女性の社会参画推進と県職員の労働環境改善について
(質問)かまたさとる 県庁の本庁知事部局における課長以上の管理職の女性の割合は12.6%と低い。県職員の男性の育児休業の取得率は3.9%で全国最低。仕事量と人員のバランスが全く取れていない状態で、女性職員の管理職登用や男性の育児休業取得は難しい。男女共同参画の県庁組織とするために職場環境の改善を図るべき。
(答弁)知事 職員のワーク・ライフ・バランスを実現できる職場づくりに取り組むとともに、女性の社会参画の推進を図って参る。
孤独・孤立対策について
(質問)かまたさとる 社会全体のつながりが希薄化している中で、新型コロナウイルス感染症拡大により、人との接触機会が制約されたことで、「孤独・孤立」が問題となっている。対策の強化を。

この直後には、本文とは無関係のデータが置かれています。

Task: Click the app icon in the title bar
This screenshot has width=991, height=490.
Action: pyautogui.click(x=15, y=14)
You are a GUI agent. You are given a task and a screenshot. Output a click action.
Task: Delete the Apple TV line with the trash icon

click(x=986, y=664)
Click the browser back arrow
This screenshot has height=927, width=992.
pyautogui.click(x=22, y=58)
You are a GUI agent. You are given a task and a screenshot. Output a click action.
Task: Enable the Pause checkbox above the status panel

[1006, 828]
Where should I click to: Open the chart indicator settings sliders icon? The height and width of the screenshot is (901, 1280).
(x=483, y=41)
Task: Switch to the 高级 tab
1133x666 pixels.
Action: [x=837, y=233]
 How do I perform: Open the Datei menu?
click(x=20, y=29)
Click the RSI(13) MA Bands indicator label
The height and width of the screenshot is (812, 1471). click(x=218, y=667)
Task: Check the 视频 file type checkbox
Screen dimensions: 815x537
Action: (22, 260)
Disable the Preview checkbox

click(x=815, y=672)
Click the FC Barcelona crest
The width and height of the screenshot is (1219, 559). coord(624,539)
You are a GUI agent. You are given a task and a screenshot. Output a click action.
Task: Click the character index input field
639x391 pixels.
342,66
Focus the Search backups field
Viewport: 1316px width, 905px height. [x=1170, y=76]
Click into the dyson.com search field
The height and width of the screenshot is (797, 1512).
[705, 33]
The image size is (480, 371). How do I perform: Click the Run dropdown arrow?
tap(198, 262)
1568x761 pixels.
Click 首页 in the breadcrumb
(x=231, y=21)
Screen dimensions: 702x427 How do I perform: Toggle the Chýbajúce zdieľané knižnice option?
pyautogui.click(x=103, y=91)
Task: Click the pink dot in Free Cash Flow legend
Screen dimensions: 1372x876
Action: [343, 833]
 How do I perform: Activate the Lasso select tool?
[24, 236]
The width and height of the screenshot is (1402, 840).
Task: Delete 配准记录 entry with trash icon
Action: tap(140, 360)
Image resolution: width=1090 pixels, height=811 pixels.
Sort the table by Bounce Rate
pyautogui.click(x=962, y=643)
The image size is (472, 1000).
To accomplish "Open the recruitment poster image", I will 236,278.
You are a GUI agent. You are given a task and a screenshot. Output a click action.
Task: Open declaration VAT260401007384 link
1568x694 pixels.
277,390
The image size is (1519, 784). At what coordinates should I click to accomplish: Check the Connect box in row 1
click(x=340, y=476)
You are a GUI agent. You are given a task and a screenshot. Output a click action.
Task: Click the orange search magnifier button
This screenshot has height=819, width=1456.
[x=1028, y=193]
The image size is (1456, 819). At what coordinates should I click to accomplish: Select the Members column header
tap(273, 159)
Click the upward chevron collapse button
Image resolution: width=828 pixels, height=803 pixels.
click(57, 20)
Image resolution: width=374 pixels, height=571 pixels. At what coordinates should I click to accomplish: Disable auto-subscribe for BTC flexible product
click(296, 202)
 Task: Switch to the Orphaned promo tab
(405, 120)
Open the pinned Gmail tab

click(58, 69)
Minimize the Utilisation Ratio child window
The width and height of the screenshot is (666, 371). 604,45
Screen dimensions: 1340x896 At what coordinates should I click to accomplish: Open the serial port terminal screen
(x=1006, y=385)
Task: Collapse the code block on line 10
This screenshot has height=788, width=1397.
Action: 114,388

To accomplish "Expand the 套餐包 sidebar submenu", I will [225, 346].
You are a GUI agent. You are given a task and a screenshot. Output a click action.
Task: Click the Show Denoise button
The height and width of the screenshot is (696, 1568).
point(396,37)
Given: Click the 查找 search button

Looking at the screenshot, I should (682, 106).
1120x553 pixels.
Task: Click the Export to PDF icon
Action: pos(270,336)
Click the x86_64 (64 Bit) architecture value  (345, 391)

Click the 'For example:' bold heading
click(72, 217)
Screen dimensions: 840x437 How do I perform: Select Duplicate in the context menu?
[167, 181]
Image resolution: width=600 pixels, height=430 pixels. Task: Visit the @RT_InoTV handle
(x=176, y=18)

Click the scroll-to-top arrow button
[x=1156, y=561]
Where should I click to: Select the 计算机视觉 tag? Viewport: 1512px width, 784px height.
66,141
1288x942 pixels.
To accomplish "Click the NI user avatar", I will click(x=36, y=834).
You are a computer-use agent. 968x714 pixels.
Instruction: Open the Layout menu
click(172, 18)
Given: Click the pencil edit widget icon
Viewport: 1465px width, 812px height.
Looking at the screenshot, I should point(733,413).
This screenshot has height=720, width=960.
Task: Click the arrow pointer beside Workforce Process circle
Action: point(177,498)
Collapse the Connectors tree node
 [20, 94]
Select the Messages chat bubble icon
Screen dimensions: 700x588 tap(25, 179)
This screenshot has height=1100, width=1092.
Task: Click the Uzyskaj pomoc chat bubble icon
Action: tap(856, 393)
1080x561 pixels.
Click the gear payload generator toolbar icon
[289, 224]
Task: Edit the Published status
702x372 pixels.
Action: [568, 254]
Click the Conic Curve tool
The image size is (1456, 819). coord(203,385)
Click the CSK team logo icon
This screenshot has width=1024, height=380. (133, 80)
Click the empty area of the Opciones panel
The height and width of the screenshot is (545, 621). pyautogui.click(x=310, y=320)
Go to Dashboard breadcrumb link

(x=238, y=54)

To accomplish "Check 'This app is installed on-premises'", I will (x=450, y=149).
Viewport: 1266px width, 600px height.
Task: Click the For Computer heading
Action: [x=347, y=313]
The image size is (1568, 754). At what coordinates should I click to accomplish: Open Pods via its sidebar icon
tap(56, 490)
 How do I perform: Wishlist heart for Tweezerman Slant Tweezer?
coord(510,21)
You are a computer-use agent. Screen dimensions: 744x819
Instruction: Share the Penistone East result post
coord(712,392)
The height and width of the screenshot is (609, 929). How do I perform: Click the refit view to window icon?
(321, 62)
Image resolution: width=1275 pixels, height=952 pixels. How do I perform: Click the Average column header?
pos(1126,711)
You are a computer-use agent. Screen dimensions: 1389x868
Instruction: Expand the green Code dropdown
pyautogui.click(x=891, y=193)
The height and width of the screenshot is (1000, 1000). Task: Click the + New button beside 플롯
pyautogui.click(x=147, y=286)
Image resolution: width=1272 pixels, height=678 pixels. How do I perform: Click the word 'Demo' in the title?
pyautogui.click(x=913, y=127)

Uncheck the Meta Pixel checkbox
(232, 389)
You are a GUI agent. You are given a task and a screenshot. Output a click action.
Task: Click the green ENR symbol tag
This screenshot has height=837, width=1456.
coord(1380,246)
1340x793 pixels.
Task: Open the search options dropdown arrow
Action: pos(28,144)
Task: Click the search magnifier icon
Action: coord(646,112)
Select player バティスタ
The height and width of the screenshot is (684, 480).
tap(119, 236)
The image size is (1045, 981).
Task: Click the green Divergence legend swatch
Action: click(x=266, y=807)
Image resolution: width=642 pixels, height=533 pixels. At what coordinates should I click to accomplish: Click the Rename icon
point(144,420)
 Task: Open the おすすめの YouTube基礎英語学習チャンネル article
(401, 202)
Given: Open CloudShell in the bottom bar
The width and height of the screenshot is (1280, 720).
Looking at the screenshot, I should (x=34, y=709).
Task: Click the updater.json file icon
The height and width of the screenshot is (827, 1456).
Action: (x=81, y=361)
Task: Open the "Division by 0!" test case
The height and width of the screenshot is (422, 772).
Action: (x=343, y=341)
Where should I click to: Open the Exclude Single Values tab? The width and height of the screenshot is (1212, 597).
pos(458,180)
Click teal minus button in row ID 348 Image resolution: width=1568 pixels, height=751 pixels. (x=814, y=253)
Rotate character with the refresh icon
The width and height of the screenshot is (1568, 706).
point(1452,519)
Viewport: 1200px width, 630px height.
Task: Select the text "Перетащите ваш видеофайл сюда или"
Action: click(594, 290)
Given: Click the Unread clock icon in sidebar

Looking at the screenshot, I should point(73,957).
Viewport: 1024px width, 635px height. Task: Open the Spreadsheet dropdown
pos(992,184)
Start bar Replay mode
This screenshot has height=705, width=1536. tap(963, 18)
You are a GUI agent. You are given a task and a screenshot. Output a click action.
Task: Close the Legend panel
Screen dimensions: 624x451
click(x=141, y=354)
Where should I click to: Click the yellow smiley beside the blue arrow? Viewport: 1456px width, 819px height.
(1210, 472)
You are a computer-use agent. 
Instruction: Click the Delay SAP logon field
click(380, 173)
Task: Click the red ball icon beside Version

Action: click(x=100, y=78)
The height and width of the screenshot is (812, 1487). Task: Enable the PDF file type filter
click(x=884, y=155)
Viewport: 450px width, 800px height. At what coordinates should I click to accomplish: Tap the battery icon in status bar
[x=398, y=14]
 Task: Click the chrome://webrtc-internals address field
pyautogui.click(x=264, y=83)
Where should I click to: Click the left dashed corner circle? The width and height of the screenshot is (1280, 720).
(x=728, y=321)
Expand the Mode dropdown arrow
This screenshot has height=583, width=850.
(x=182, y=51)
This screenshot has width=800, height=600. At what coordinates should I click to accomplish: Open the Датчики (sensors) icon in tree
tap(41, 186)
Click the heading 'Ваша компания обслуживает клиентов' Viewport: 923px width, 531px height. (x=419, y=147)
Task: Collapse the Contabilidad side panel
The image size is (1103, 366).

(答弁)健康福祉部長 生活困窮者やひきこもりの方、ヤングケアラーの相談支援体制を充実するなど、孤独・孤立の予防につながる施策を更に強化する。孤独・孤立対策は不登校児童生徒への支援や、雇用・就労の促進、住宅確保の支援など幅広い分野が関係することから、庁内関係部局との連携を更に強化し、全庁的に取り組みを進める。
労働者協同組合の支援について
(質問)かまたさとる 働く人が自ら出資し、運営に携わる「協同労働」という新しい働き方を実現する労働者協同組合法が本年10月に施行される。県として、新しい働き方であるこの「労働者協同組合」をどのように推進していくのか。
(答弁)知事 市町村や関係団体への説明会を行うとともに、国と連携して県民へ広く周知し、制度の活用に向け取り組む。
教員不足対策について
(質問)かまたさとる 熊本県内においては、昨年5月1日時点で135人が不足。教員不足の要因は、育児休業の取得、病気による休職、特別支援学級の増加などがあげられているが、そもそも過酷な労働環境により教員のなり手が減少していることにあると考えられる。県内の不足教員の対策状況、教員の労働環境の改善などの教員不足解消に向けた取り組みについて尋ねる。また、他府県では、定年退職前に、介護や育児を理由に離職した教員を一般の志願者が受ける試験を免除して再雇用する制度を設けている教育委員会があるが、熊本でも試験の負担が軽くなるような再雇用の制度ができないか。
(答弁)教育長 大学訪問による説明会の実施をはじめ様々な方法で教員確保に取り組んでいる。当面の対応として退職者への働きかけを行い来年度の再任用教職員は小中学校で80人の増加になる。部活動指導員の拡充など「働き方改革推進プラン」の取り組みも加速化する。提案の離職教員再雇用制度は現在の特別選考の要件緩和を検討する。
ヤングケアラー支援について
(質問)かまたさとる 昨年秋に実施した実態調査の結果を踏まえて、具体的にどのような支援を行うのか。
(答弁)健康福祉部長 いつでも気軽に相談できる相談窓口の設置とともに当事者同士が悩みや経験を共有するサロンの開催など寄り添った支援を行う。学校を通じて子どもたちの認知度向上につとめ、市町村や教育機関等と連携し、関係者の理解促進や対応力の向上を図る。